Un deuxième récit intitulé Voyage vers une nouvelle vie évoque les années d’après-guerre. D’abord des années en roulotte au gré des saisons, avec toute la fratrie, la tante Gescha, et bien sûr Sidonie, qui se fait un nouveau compagnon. Puis les tracteurs envahissent peu à peu l’Autriche comme le reste de l’Europe, le commerce de chevaux périclite, il faut se recycler. Les hommes lancent d’autres affaires, les femmes font du porte à porte pour vendre des tissus. Ceija, qui sera maman très jeune, pratiquera longtemps de la sorte, elle aussi, pour nourrir son foyer, avant de tenir sa place sur les marchés, vendant des tapis.

Un jour, Ceija avait dû demander une carte d’identité, occasion d’encore vérifier le rejet, sinon la haine, qu’inspirent les gens de son espèce. Ce n’était plus l’hostilité d’une maîtresse école et de la plupart des élèves, mais celle d’un bureaucrate ordinaire.

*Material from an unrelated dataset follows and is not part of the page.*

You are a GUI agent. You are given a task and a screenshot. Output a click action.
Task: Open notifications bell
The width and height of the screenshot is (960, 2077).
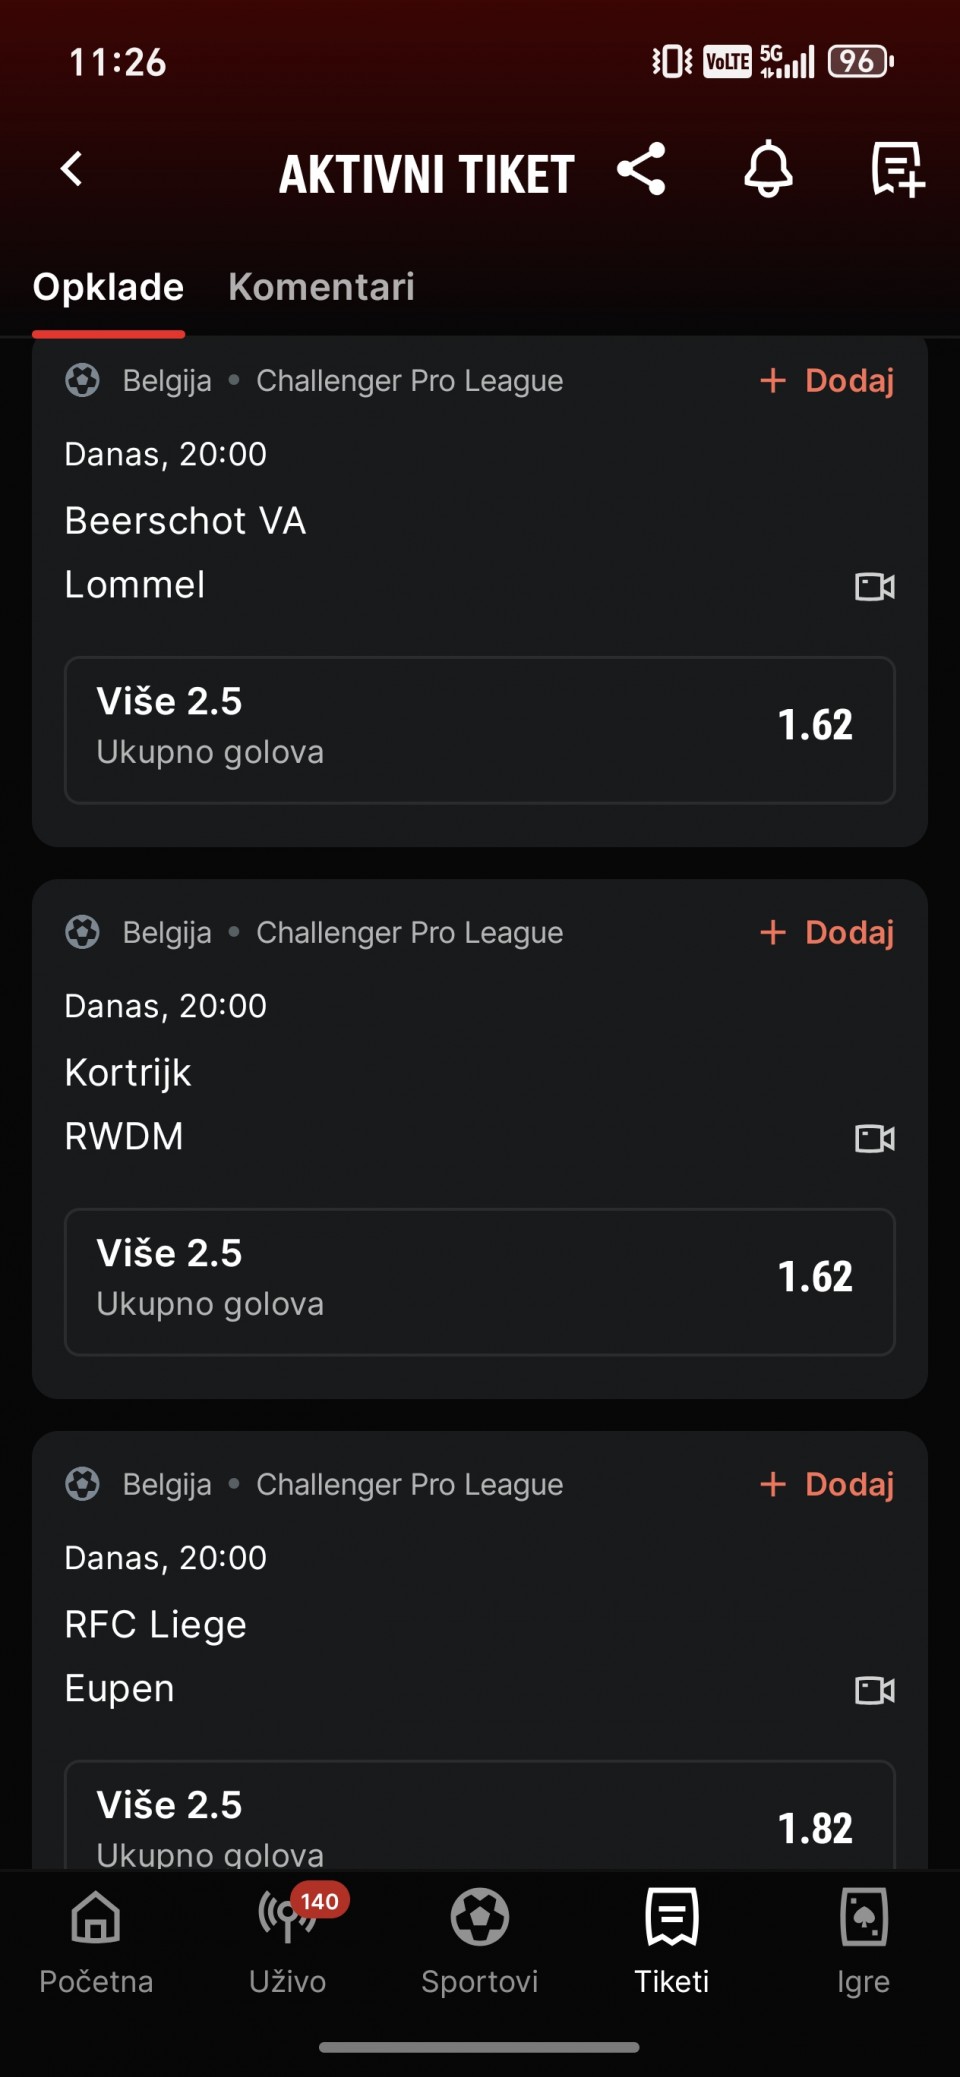pyautogui.click(x=768, y=170)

« Il a resserré ses jambes, pointé son index sur moi et dit : « Oui, le document d’identité, je peux bien te le délivrer. Mais maintenant, écoute-moi bien, la Tzigane. Ne t’avise pas de mendier un jour quelque chose à notre commune. Tu m’as compris ? Je ne veux plus jamais te voir ici, chez nous ! » Et puis, il a ajouté : « Cé pô un buro d’charité ici, é encor moins pôr vous. » Mon regard avait atteint un coin de la pièce, d’où le Crucifié me regardait avec compassion. Ensuite, j’ai vu le sourire d’un homme sur une image : le président de la République d’Autriche de l’époque.
Mais jambes étaient raides. Non pas par haine ou par angoisse, mais par pure fierté. Ça ne me serait même pas venu à l’idée de mendier quelque chose à cette commune. Je pensais en moi-même : « Mon Dieu, quel pauvre homme, pauvre de sa propre vie mesquine. » »

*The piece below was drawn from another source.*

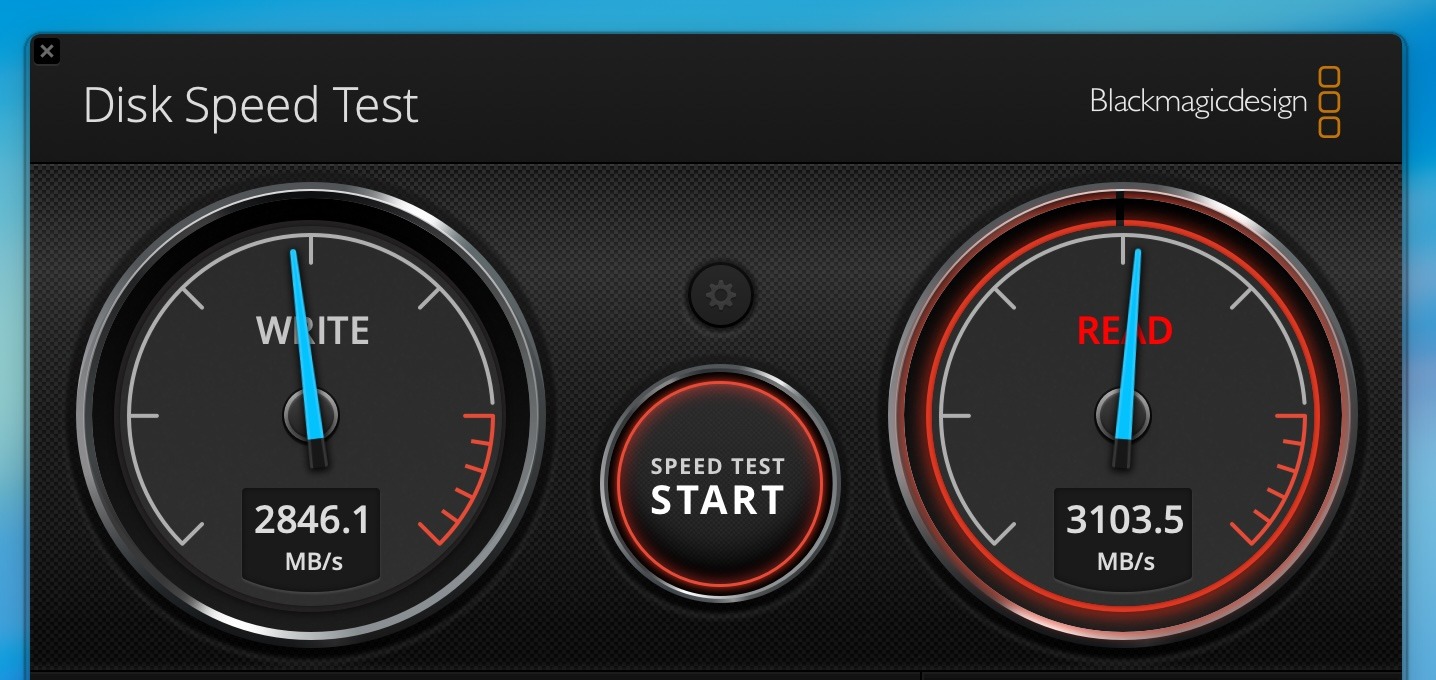1436x680 pixels.
Task: Select the 2846.1 MB/s write readout
Action: 312,536
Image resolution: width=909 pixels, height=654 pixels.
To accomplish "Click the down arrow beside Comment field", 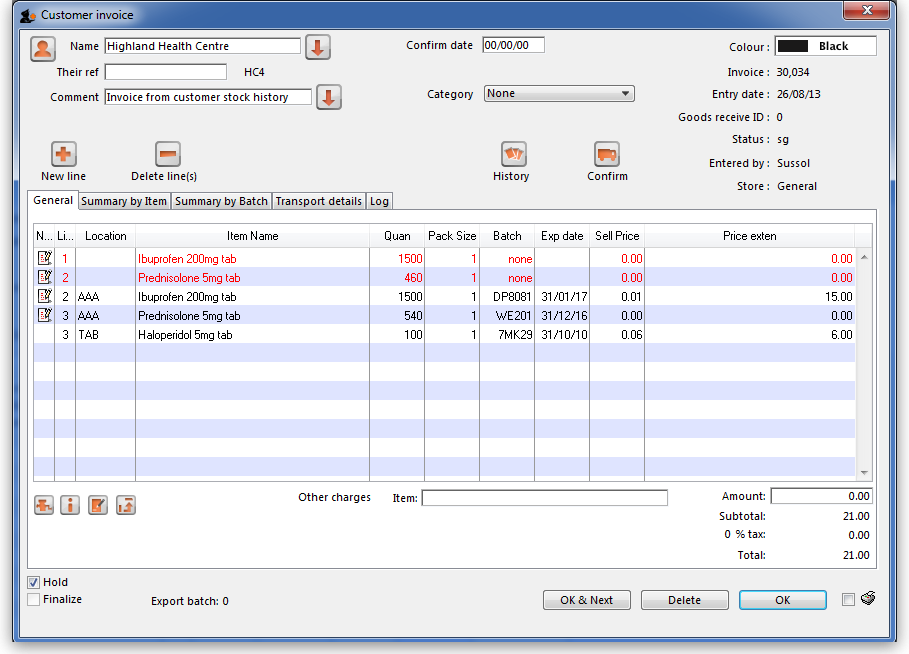I will click(329, 98).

De tout temps, certaines régions sont plus accueillantes aux gens du voyage, de tout temps l’on se méfie parfois de ceux qui vivent autrement que la plupart. Les Roms, nous dit Ceija, aiment profiter de la vie, ils aiment chanter, faire de la musique, dépenser, ils sont parfois bruyants et attisent des jalousies. Ils sont fiers. Mais, dit-elle, le plus souvent c’est au sein de leur communauté que se déclenchent des bagarres, des conflits, rarement avec les Gadjé. Aujourd’hui, sédentarisés en bonne part, les Roms gardent leurs habitudes de vie et souvent cachent une douleur collective mal reconnue par la société bourgeoise. Ceux qui errent en Europe subissent les politiques de rejet qui contribuent à les mettre en péril. Le racisme est toujours là, ils en sont les victimes toutes trouvées.

« Nous tous on voudrait rester roms, et on l’est de toute façon. On est même acceptés par la majorité, mais seulement parce qu’on est éparpillés dans toute l’Autriche et que personne ne sait qui on est. »

Peuple sans État, sans économie, presque sans historiographie, le peuple rom a été exterminé avec la même rage que le peuple juif par le régime nazi. Environ 500 000 morts dans les camps. Sa survie et sa liberté aujourd’hui devraient nous mobiliser davantage.
Disparue en 2013, Ceija Stojka était devenue une « ambassadrice » de l’histoire et de la cause de Roms, outre son témoignage écrit et parlé, elle avait aussi entamé un travail pictural.

Une exposition de ses tableaux se tient à La Maison Rouge, 10, bd de la Bastille, à Paris, du 22 février au 21 mai 2018.